Hermann Hesse erhielt 1923 wieder das schweizerische Bürgerrecht. In den Jahren 1914 bis 1927 erlebte Hesse nicht nur Veränderungen in seinem Schaffen; auch privat musste er in diesem Zeitraum einige Schicksalsschläge hinnehmen. Sein Vater starb, sein dreijähriger Sohn hatte ein Hirnhautentzündung und seine Frau wurde schizophren. Er selber wurde psychisch krank. Ausserdem liess er sich in dieser Zeitphase zweimal scheiden. Seinen Ex-Frauen widmete er je einen Roman (1916 Iris und 1922 Pictors Wandlungen). Seiner dritten Frau widmete er das autobiographische Märchen „der Vogel“. 1925 schrieb er die Romane „der Kurgast“ und „die Nürnberger Reise“. Sein erfolgreichster Roman „der Steppenwolf“ schrieb er 1927.
Hermann Hesse lebte von nun an im Tessin und wurde von da an sehr verehrt. 1931 begann er mit den Entwürfen, für sein letztes Werk, „Das Glasperlenspiel“. Dieses Buch wurde 1943 in der Schweiz gedruckt und herausgegeben.
Hermann Hesse erhielt 1946 den Nobelpreis für Literatur. Schon vor dieser Preisverleihung wurde er regelmässig von den grossen Dichtern wie Bertold Brecht, Max Brod, Annette Kolb im Tessin besucht; ebenso die Verleger Fischer und Suhrkamp. Thomas Mann (1875 – 1955) besuchte Hesse zeitlebens, zum Teil mit seiner Familie. Hesse zog sich in seinen letzten Jahren etwas zurück. Doch er beantwortete stetig seine Fanpost (ca. 35’000 Briefe). 17’000 von seinen Antwortschreiben sind heute noch vorhanden. 1962 verstarb Hesse an einem Gehirnschlag. Er wurde neben Hugo Ball im Friedhof von Montagnola begraben.
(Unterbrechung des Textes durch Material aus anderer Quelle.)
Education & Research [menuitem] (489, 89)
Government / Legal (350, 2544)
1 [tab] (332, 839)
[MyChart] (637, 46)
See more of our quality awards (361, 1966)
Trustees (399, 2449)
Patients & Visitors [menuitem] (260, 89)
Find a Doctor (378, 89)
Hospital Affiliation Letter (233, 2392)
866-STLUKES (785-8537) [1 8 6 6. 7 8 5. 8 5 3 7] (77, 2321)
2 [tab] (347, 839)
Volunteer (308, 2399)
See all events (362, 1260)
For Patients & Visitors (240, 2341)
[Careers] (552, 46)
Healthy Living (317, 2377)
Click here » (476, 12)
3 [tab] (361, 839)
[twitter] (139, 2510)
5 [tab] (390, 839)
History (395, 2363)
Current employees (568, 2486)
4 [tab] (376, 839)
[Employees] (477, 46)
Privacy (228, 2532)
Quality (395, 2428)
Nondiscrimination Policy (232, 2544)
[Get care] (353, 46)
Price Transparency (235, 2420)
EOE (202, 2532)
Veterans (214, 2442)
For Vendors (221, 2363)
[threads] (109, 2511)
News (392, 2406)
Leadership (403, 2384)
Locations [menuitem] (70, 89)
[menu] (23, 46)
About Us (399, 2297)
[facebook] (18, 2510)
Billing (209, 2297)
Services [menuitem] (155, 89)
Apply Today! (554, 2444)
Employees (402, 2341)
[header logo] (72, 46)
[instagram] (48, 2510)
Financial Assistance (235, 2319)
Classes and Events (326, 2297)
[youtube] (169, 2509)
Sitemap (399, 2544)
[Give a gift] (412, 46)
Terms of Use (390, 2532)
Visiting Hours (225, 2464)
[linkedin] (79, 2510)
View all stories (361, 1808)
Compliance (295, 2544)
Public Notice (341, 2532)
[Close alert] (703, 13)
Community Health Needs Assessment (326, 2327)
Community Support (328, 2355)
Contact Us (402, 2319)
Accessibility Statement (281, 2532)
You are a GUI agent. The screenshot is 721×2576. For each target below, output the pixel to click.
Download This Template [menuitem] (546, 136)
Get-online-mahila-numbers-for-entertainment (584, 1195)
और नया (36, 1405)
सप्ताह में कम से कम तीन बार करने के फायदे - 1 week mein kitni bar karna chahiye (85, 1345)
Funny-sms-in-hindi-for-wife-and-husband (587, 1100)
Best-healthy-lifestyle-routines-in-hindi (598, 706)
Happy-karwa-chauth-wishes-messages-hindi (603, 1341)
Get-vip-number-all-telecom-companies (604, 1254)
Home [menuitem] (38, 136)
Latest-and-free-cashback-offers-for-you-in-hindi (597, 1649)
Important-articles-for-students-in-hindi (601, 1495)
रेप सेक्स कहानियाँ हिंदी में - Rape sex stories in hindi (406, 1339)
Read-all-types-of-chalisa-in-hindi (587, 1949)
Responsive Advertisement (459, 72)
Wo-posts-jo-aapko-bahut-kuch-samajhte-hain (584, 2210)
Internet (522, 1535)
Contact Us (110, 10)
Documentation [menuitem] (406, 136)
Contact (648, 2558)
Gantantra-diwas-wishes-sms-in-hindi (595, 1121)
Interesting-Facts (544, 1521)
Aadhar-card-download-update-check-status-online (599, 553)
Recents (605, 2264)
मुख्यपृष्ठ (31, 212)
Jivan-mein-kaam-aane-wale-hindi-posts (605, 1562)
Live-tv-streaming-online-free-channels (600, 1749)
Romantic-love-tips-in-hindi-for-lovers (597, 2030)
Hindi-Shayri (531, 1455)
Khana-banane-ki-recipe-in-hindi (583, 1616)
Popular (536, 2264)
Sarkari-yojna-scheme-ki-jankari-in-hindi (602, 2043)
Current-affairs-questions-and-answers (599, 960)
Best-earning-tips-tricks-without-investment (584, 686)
Hermann Hesse beschreibt in seinem Gedicht „Stufen“ sehr eindrucksvoll und mit viel Poesie, sein steter Wandel, vom Dunkeln ins Licht!
Stufen
Wie jede Blüte welkt und jede Jugend
dem Alter weicht, blüht jede Lebensstufe,
blüht jede Weisheit auch und jede Tugend
zu ihrer Zeit und darf nicht ewig dauern
Es muss das Herz bei jedem Lebensrufe
bereit zum Abschied sein und Neubeginne,
um sich in Tapferkeit und ohne Trauern
in andre, neue Bindungen zu geben.
Und jedem Anfang wohnt ein Zauber inne,
der uns beschützt und der uns hilft, zu leben.
Wir sollen heiter Raum um Raum durchschreiten,
an keinem wie an einer Heimat hängen.
Der Weltgeist will nicht fesseln uns und engen,
er will uns Stuf‘ um Stufe heben, weiten.
Kaum sind wir heimisch einem Lebenskreise
und traulich eingewohnt, so droht Erschlaffen,
nur wer bereit zu Aufbruch ist und Reise,
mag lähmender Gewöhnung sich entraffen.
Es wird vielleicht auch noch die Todesstunde
uns neuen Räumen jung entgegensenden,
des Lebens Ruf an uns wird niemals enden…
Wohlan denn, Herz, nimm Abschied und gesunde!